** START RECORDED INFORMATION **

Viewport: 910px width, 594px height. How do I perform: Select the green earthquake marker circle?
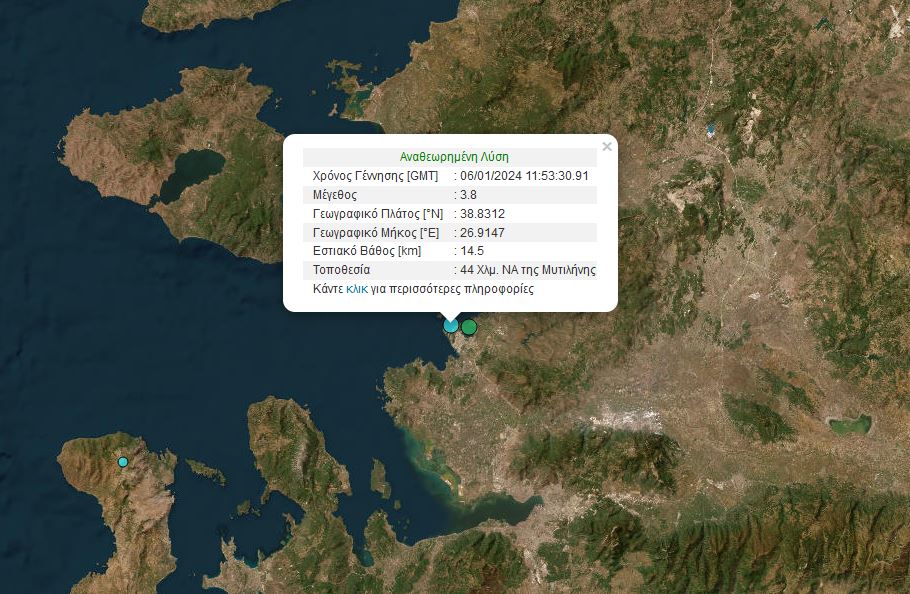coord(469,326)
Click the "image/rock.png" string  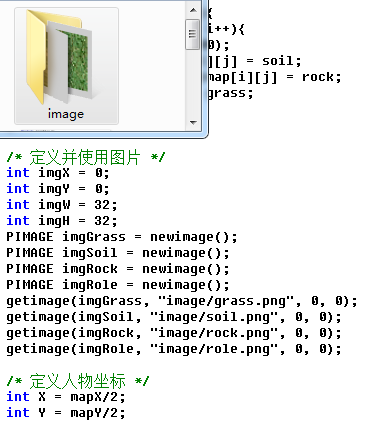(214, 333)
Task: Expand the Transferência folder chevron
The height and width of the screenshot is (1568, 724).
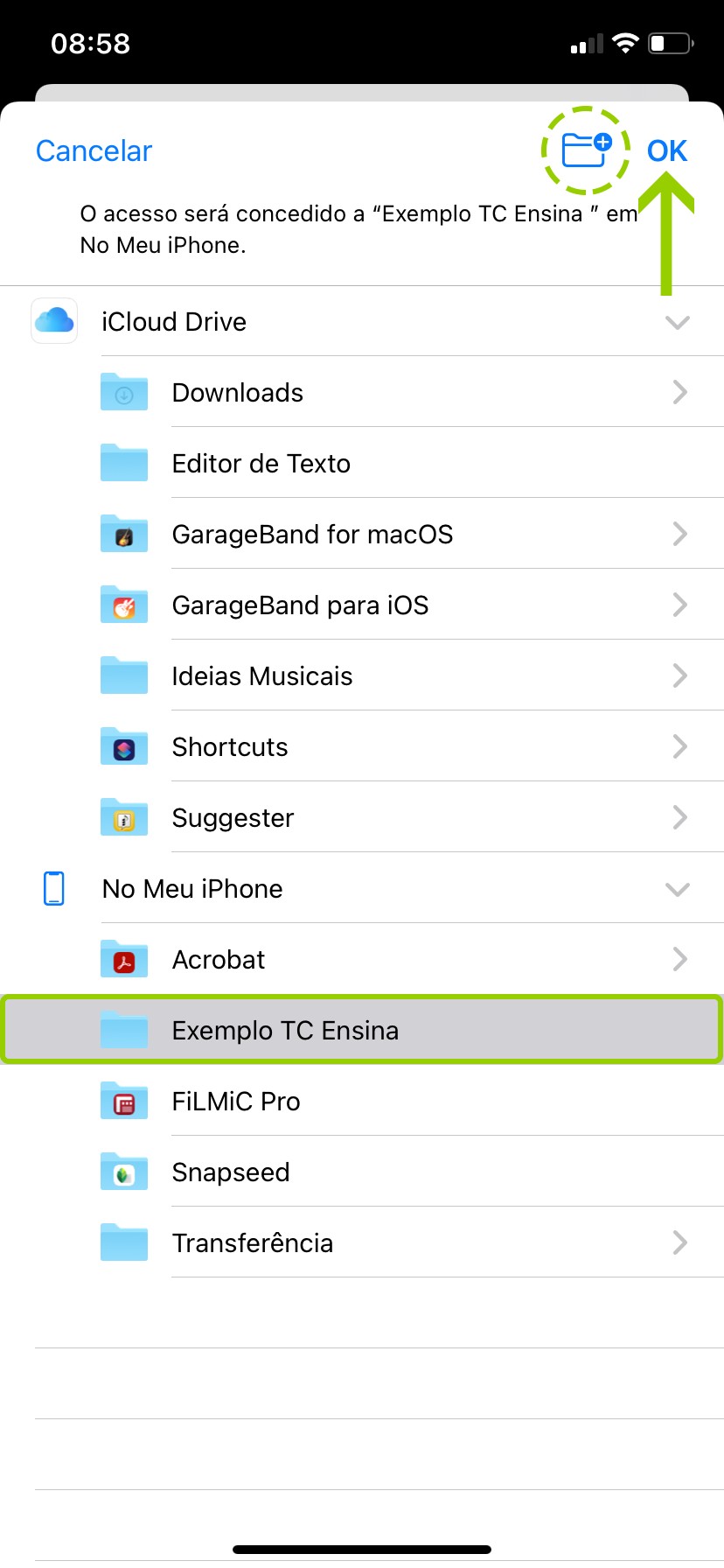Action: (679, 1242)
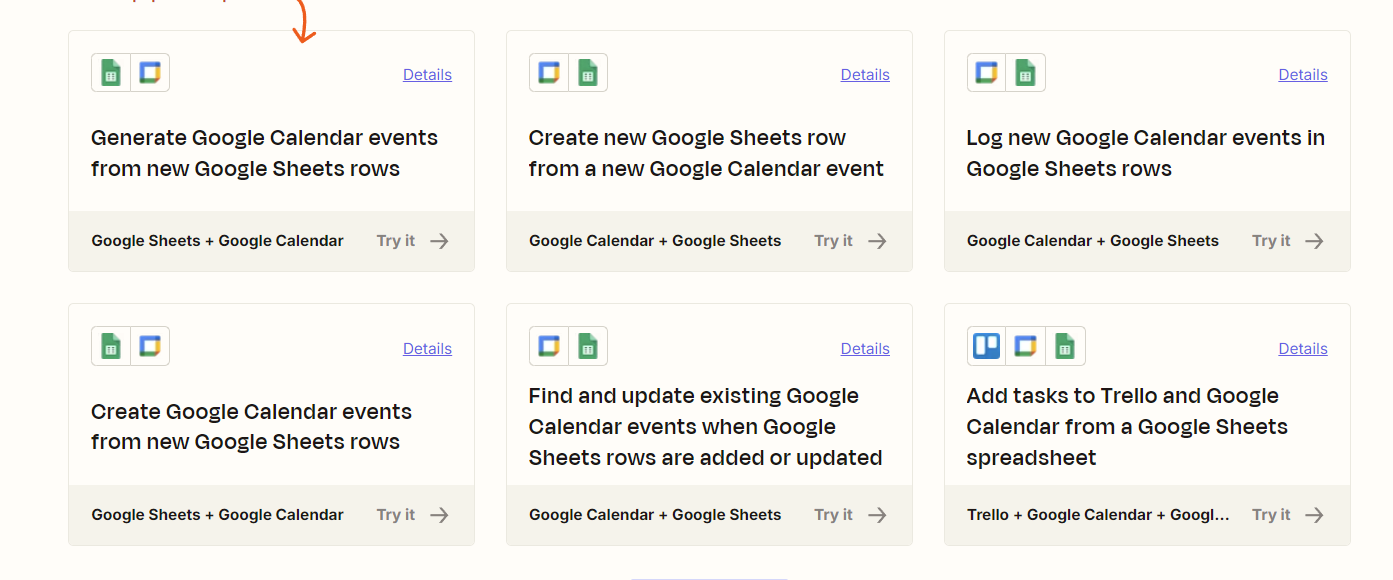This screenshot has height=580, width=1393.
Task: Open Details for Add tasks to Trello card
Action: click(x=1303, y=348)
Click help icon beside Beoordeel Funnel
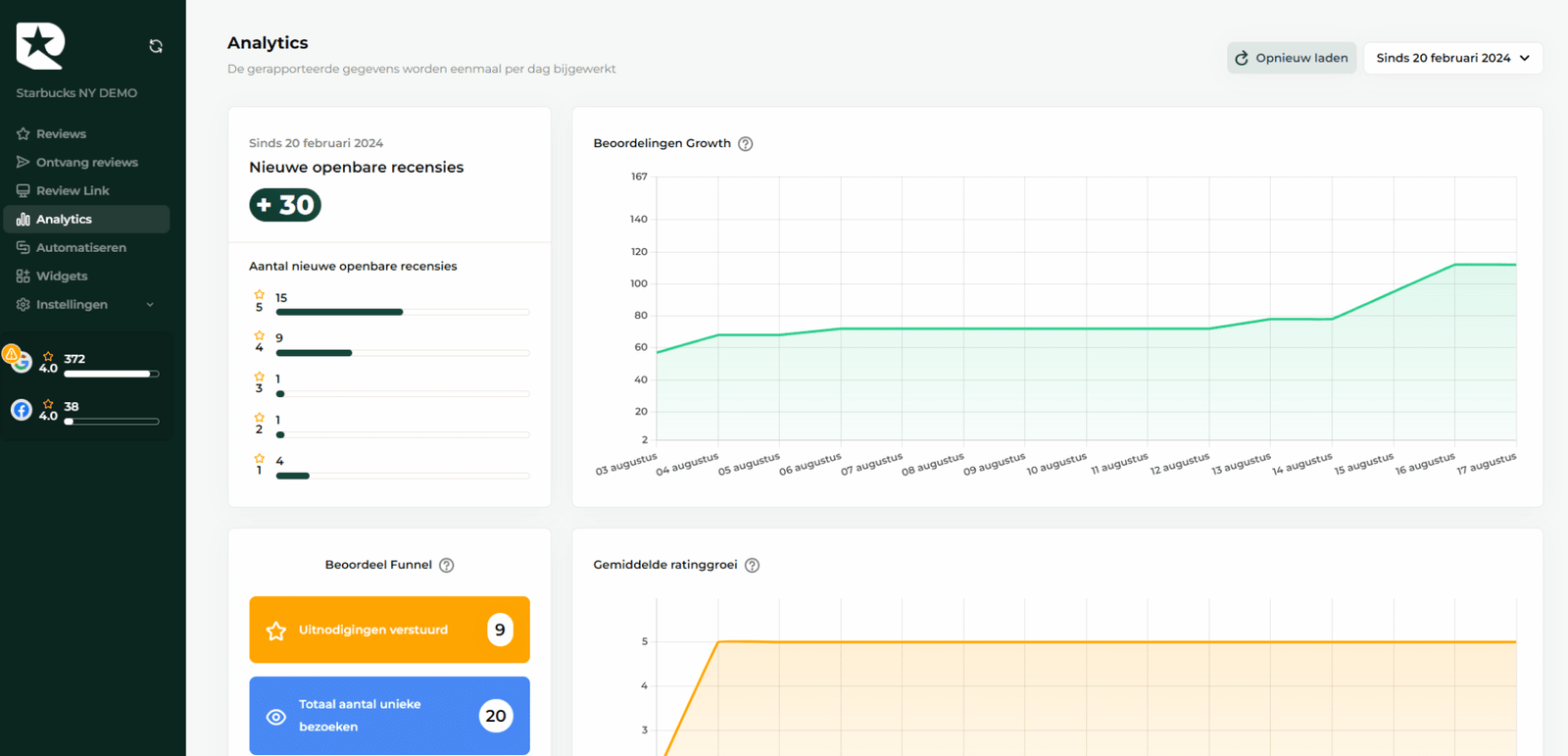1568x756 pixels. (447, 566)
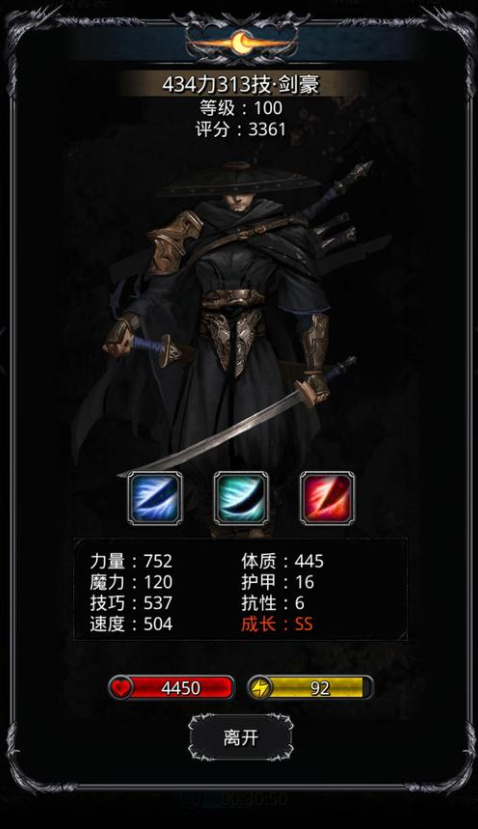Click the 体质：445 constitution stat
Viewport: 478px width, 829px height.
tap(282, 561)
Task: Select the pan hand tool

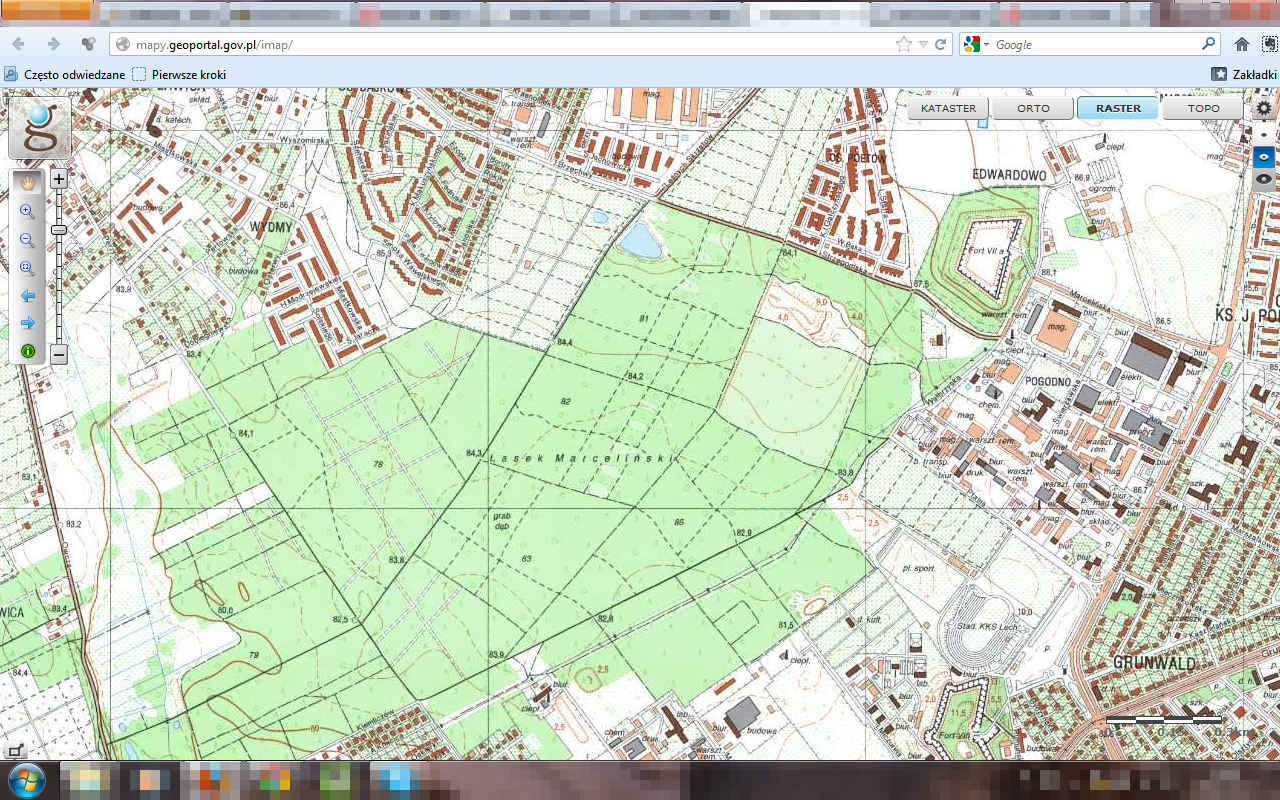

** END RECORDED INFORMATION **

PROBLEM ▸
Extract the lines of the data running from the line with "Task: Expand the Transferência folder chevron" up to and including the line with "Action: click(x=1303, y=348)", reproducing each one verbatim. Omit the pictures from your answer.

THE COMPLETED TASK ▸
Task: Expand the Transferência folder chevron
The height and width of the screenshot is (1568, 724).
Action: (679, 1242)
This screenshot has height=580, width=1393.
Task: Open Details for Add tasks to Trello card
Action: click(x=1303, y=348)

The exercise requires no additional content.